The elevators have been called by various symbolic names, such as “castles of the New World,” “prairie giants,” “Gibraltars of the  prairies,” “towers of silence,” and “silent sentinels of the prairies.”
The traditional wooden elevators owe their origin to an era when the initial attempts were made to turn the prairies into a commercially-viable grain-growing region. The farmers in the fledgling province of Manitoba made their first shipment of wheat to an eastern market in 1876. It wasn’t much — a mere 857 bushels — but it was the harbinger of large-scale shipments to the four corners of the globe. 

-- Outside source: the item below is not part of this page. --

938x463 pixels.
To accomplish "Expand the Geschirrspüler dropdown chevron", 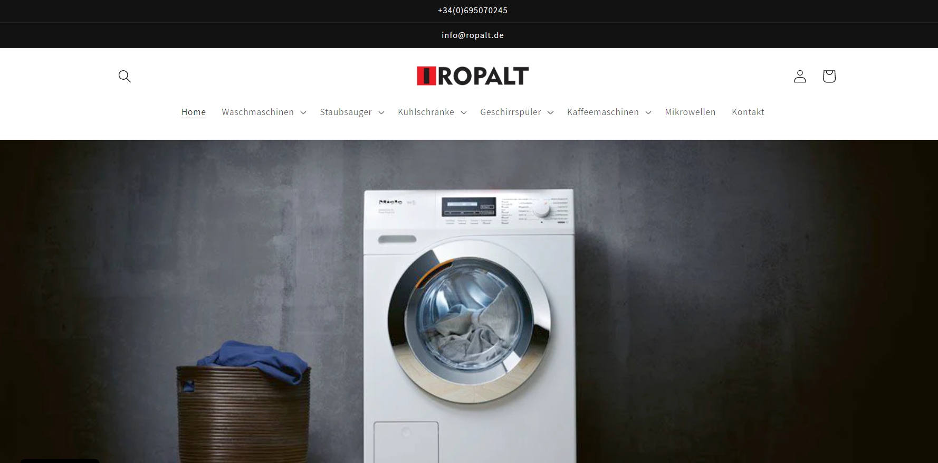I will click(551, 112).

The shipment of red fife was assembled by Higgins & Young of Winnipeg for Steele Brothers of Toronto, who had found themselves short of seed after a poor Ontario harvest. 
Upon arrival, R.C. Steele met David Young of Higgins & Young “Dealers in Boots and Shoes, Crockery and Glassware.” Hardly the type of company one would associate with wheat, but the firm accepted the commission to collect 5,000 bushels of wheat. 

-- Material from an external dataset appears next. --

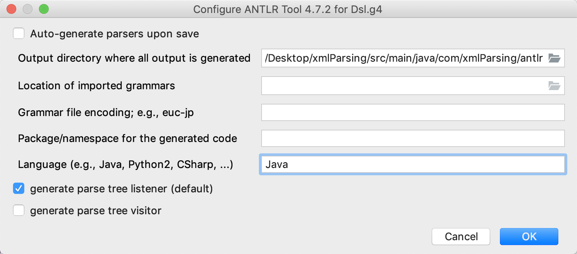Click the generate parse tree visitor label
Viewport: 577px width, 254px height.
pos(95,211)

From October 13 to 21, 1876, Higgins & Young placed the following advertisement in the Manitoba Free Press: "Cash for choice wheat for export to Ontario ... 80 cents per bushel." 
With so much cash offered, farmers scrambled to fill bags with as much wheat as they felt they could spare. G.R. Miller of Kildonan managed 204 bushels, making him the largest contributor. All 857 bushels and 10 pounds was tied into 412 bags for shipment to Toronto. 
The fact that Manitoba was able to grow quality wheat created quite a stir in the East. It renewed interest in westward settlement, and other merchants were eager to purchase more wheat from the province. 
In the next year, 20,000 bushels were collected for shipment to Liverpool, England, another sign of the future of the agricultural enterprise, as most of the wheat grown on the prairies was later destined for export.
All the early trade in grain was conducted by general merchants as a sideline to their normal retail operations. 
It is felt that the first merchant to deal exclusively in grain was W. J .S. Traill in 1879. In 1880, the Winnipeg Directory showed six grain dealers in Winnipeg, two in Portage la Prairie, one in High Bluff and another in Niverville. 
Prior to the city’s connection to the United States by railway in 1878, grain transportation was usually by ox cart to Winnipeg and then by steamboat to Fisher’s Landing, Minnesota. From there, the wheat was sent by rail to Duluth where it was loaded onto a lake vessel and shipped to Sarnia. It’s last leg was another rail journey to Toronto.
But the grain trade really took off when the CPR’s transcontinental railway arrived in 1881. By 1883, the line extended from Fort William at the head of Lake Superior, through Winnipeg and beyond to Regina, providing an all-Canadian route for the export of grain. 
The first prairie grain to cross the Great Lakes was on the barge Erin, chartered by James Richardson & Sons of Kingston, Ontario, with its eventual destination being the overseas market. This family would later rank among Winnipeg’s business elite and have a major stake in the success of the grain market. 
Eventually, Richardson elevators were incorporated into the Pioneer line, with Richardson family members serving as company presidents. By 1921, Pioneer elevators numbered over 100. 
Today, the Richardson-owned Pioneer Grain Company Limited is the largest private elevator company in the West. By comparison, the UGG operates about 75 per cent of all the elevators that remain and is now a public company. 
Ironically, the United Grain Growers Limited, which started out as the Grain Growers' Grain Company, had nothing to do with elevators. It was only after the Manitoba government's inept foray into the elevator business that the UGG (name change in 1917) came to own elevators. 
The first train carrying Western wheat was shipped from Portage la Prairie to Fort William for trans-shipment to Montreal and Liverpool in 1885. 
It was in this period that the ubiquitous grain elevators that came to symbolize the Prairie landscape got their start. At first, they were little more than temporary storage sheds. After 1879, grain merchants built flat warehouses and elevators to store their grain. 
The first elevator in Western Canada was built in 1879 in Niverville, Manitoba, and was financed by William Hespeler, who was instrumental in bringing Mennonites to the province in 1874, men and women who knew from their experiences in Eastern Europe how to work the hard prairie soil. The elevator was a round structure, not the typical four-sided structure that one now associates with the prairies. The grain elevator was built by a railway siding and operated until 1904. It held up to 25,000 bushels of grain.
The first square elevator was reputed to have been built in 1881 by A.W. Oglivie & Company in Gretna, Manitoba, and was patterned after similar American structures. “This type utilized an endless cup conveyor, known as a leg, to raise the grain, which was dumped into a pit from the farmer’s wagon, to bins from which it could be more easily loaded by spouts and gravity into boxcars, placed alongside the building” (Small Farmers, Big Business, and the Battle over the “Prairie Sentinel,” by Karen Nicholson, Manitoba History, Spring/Summer 2003).
The elevators were initially built about 16 kilometres apart to accommodate the travel of a single farmer’s wagon to the elevator and return to the farm over the course of a day. The wagons were weighed in a driveway on a scale before the grain was dumped into the front pit and then re-weighed after emptied to determine the weight of the grain delivered.